begin
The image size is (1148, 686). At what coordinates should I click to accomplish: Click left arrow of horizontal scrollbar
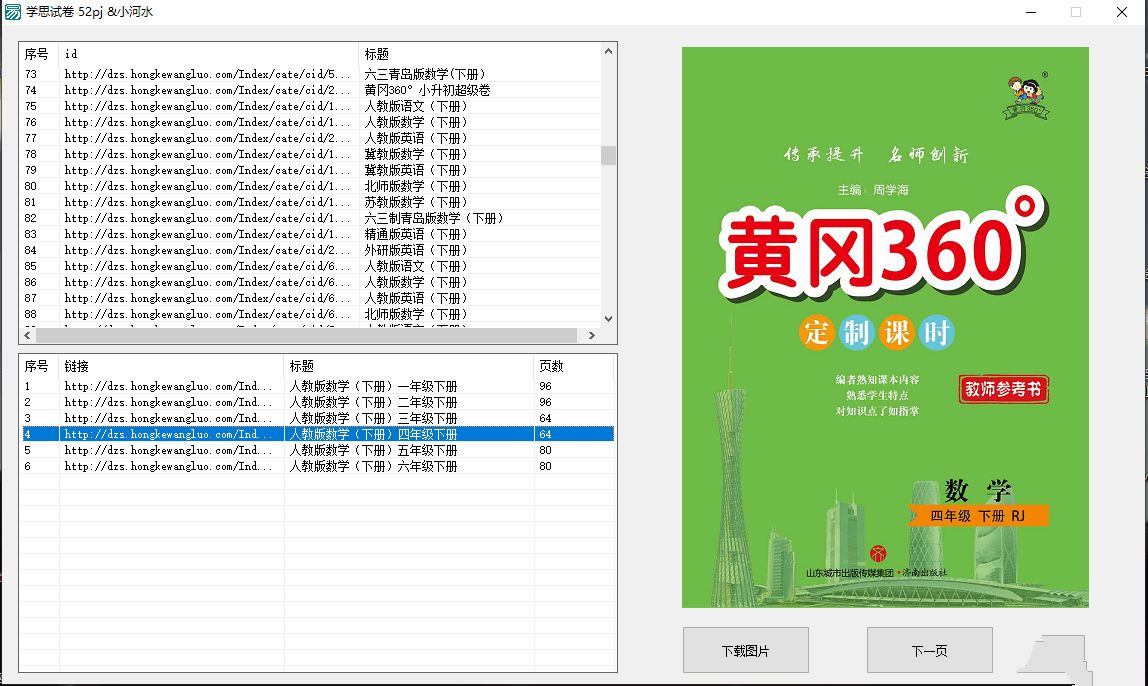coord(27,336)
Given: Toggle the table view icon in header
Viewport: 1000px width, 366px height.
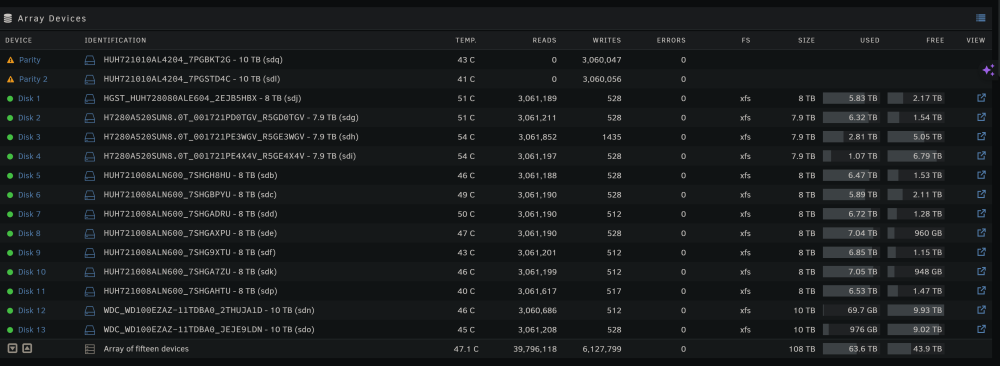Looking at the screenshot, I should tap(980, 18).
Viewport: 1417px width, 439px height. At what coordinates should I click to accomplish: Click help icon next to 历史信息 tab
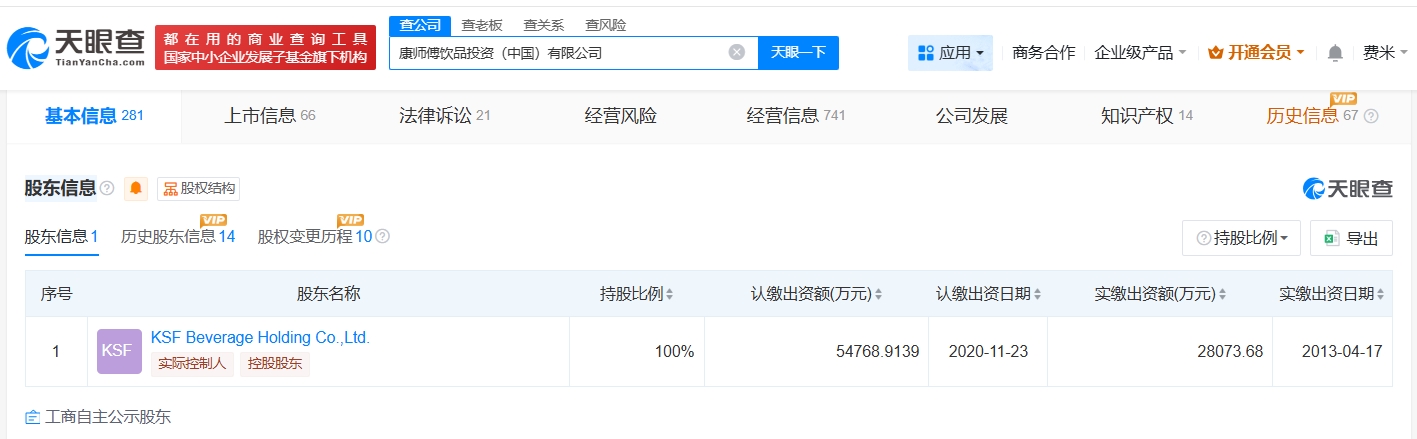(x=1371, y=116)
end
begin
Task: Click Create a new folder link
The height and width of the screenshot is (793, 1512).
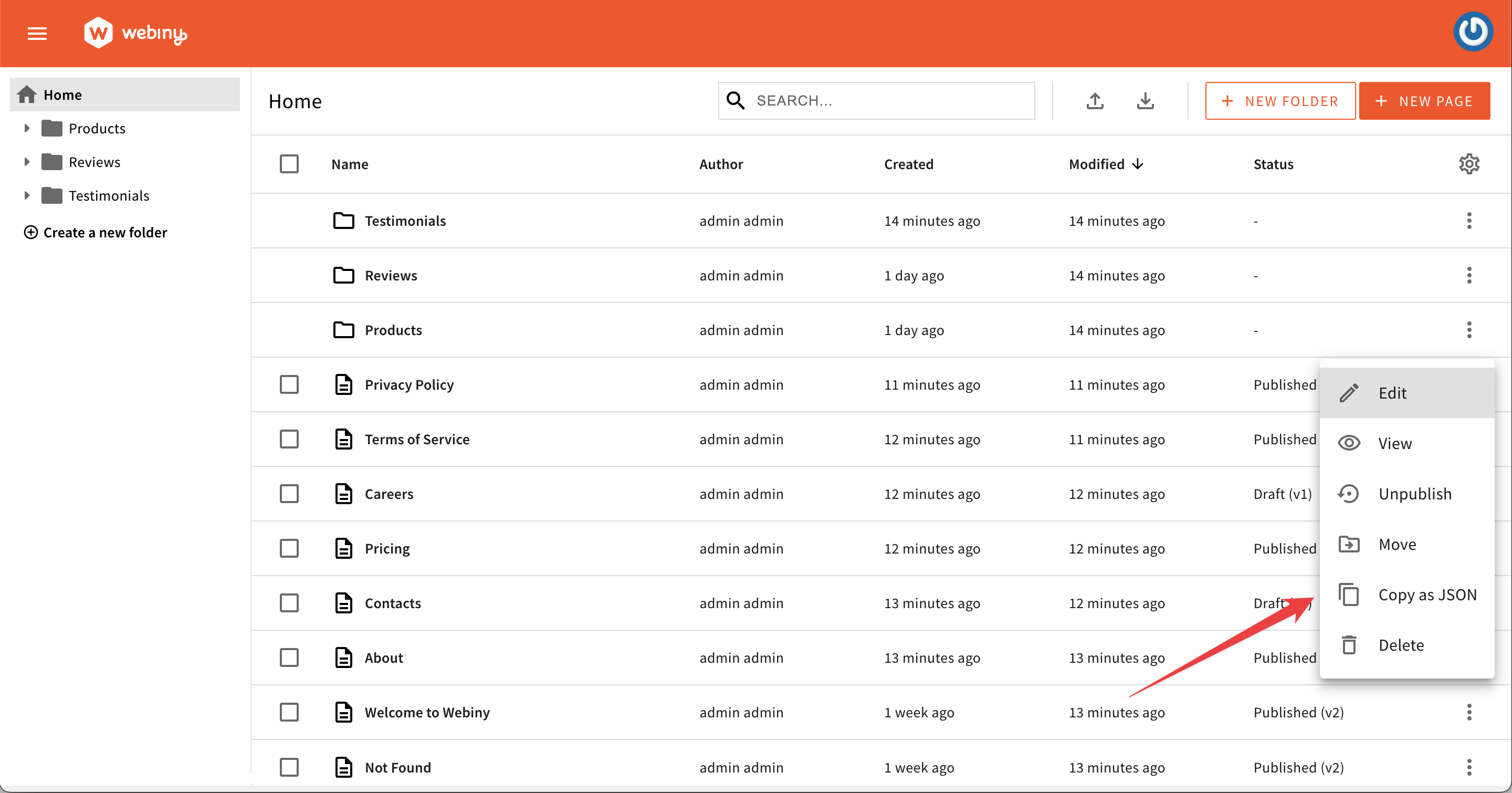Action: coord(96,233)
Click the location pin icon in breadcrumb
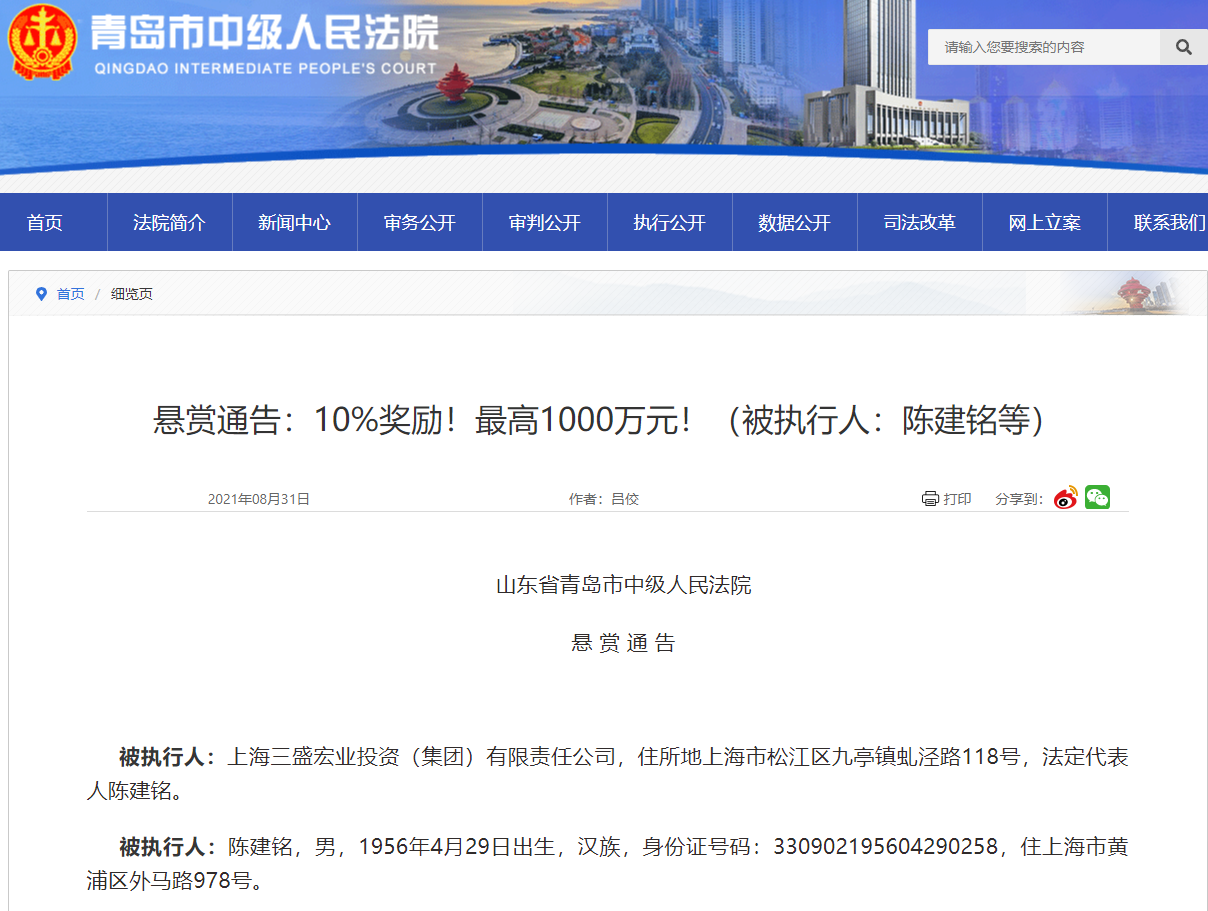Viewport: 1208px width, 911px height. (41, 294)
end
## TASK OBJECTIVE
Scale everything from the line containing "Task: Click Create a new folder link" down to the line containing "Viewport: 1208px width, 911px", both included, and give those lines alone again, requests too. Multiply every number in the answers, both the click coordinates and the viewport width and height, by 2.3, rounding to whole numbers with halves going up, and leave the pictures out.

## EXERCISE OUTPUT
Task: Click Create a new folder link
The height and width of the screenshot is (793, 1512).
Action: coord(221,536)
Click the location pin icon in breadcrumb
Viewport: 2778px width, 2095px height. (94, 676)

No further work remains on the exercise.